── Alıntılanan metin ──

Bombalanıp havaya uçurulan kapılar ve Filistin ablukasıyla ilgisi var farkındayım bu hassas değişikliğin...
Merakıma mucip olan konu şu;
Bu hassas dönüşünüzde Güneydoğu’da silah bıraktıran barışın da bir etkisi var mıdır acaba?..
Kulağıma fısıldayın yeter...
Merak etmeyin söylemeyeceğim kimseciklere...
NAMUS...
AKP’ye on yıl içinde hiç oy vermedim...
AKP’ye önümüzdeki seçimde de oy vermeyeceğim...
Bu dönem zarfında, şu anda atıp tutan “demokrasi mağduru, medya sansürü muzdaribi” arkadaşlar gibi, televizyonlarda ısmarlama programlarda boy göstermedim...
Bu memlekette televizyonculuk mesleğini en iyi bilen iki üç kişiden biri olmama karşın, bu son on yılda hobilerim dışında neredeyse hiçbir yerde görünmedim...
Yedi yıldır Vatan gazetesinde yazıyorum... Bu gazeteye girmemin iktidarlarla, muhalefetlerle bir ilgisi yok...
O dönemdeki sahibi istedi benden yazmamı...
Laikliğe inanıyorum...
Cumhuriyet’e inanıyorum...
Atatürk’ü seviyorum...
Demokrasiye inanıyorum...
Demokrasiyle ilgili endişelerimi rezerv tutuyorum...

───
── Kayıtlı veriler ──

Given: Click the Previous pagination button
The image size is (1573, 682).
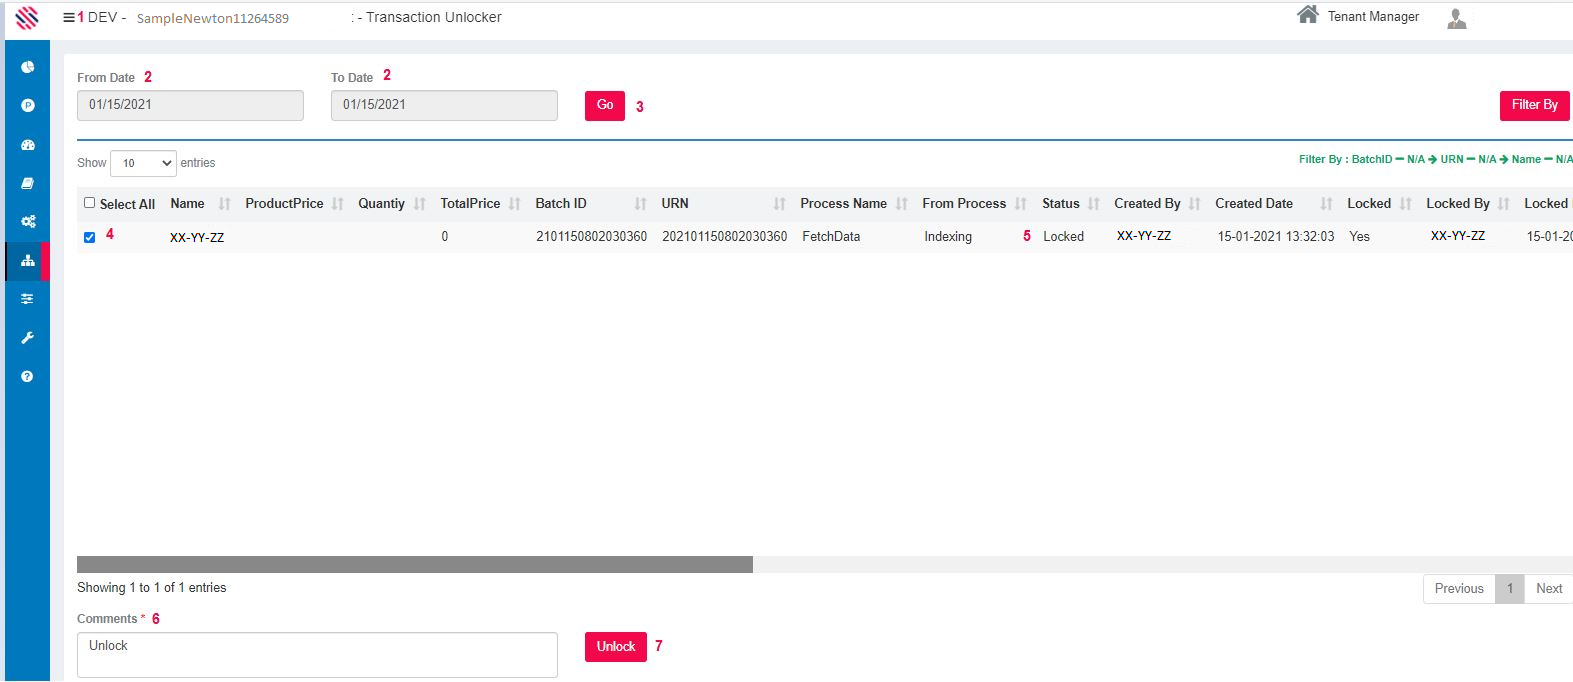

───
── Kayıtlı veriler ──

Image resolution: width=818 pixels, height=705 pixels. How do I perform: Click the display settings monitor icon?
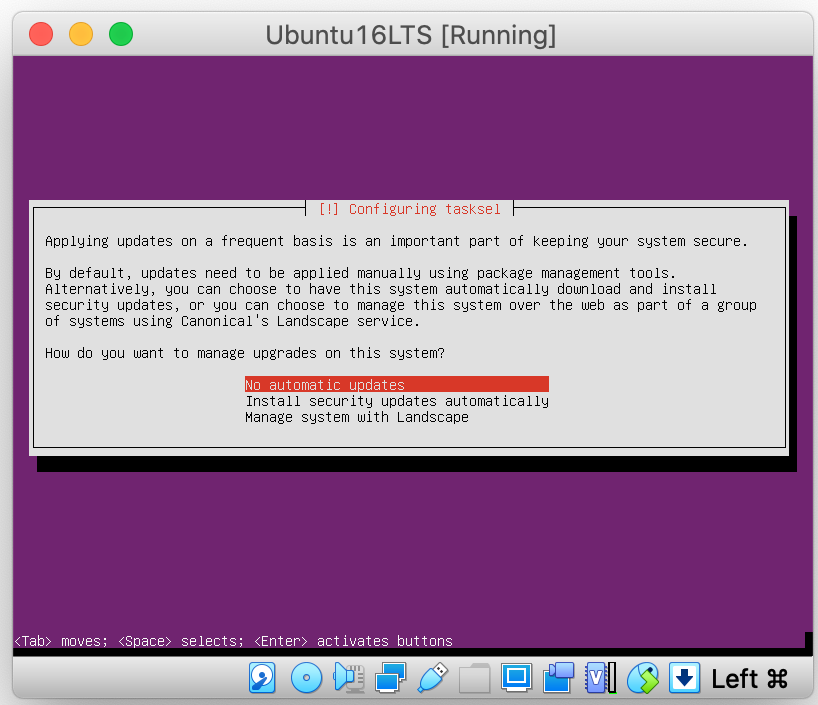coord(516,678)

───
── Kayıtlı veriler ──

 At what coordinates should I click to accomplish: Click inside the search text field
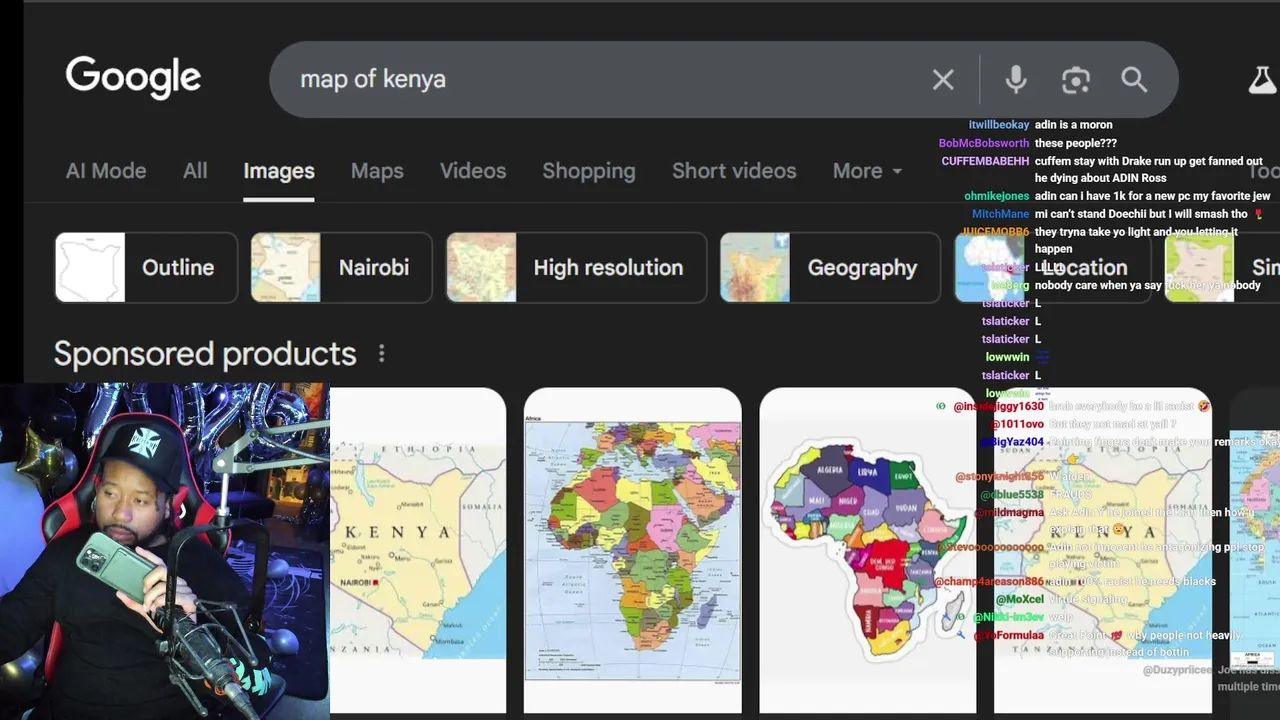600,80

───

Alıntılanan metinde "Bombalanıp havaya uçurulan" sözcüklerini içeren yerle açılıp "etmeyin söylemeyeceğim kimseciklere..." ile kapanan bölümü, "kapılar" yerine "köprüler" koyarak değiştirin ve yeniden yazın. Bu veriler alıntılanan metinle ilgili değildir.

> _Alıştırma yanıtı_
Bombalanıp havaya uçurulan köprüler ve Filistin ablukasıyla ilgisi var farkındayım bu hassas değişikliğin...
Merakıma mucip olan konu şu;
Bu hassas dönüşünüzde Güneydoğu’da silah bıraktıran barışın da bir etkisi var mıdır acaba?..
Kulağıma fısıldayın yeter...
Merak etmeyin söylemeyeceğim kimseciklere...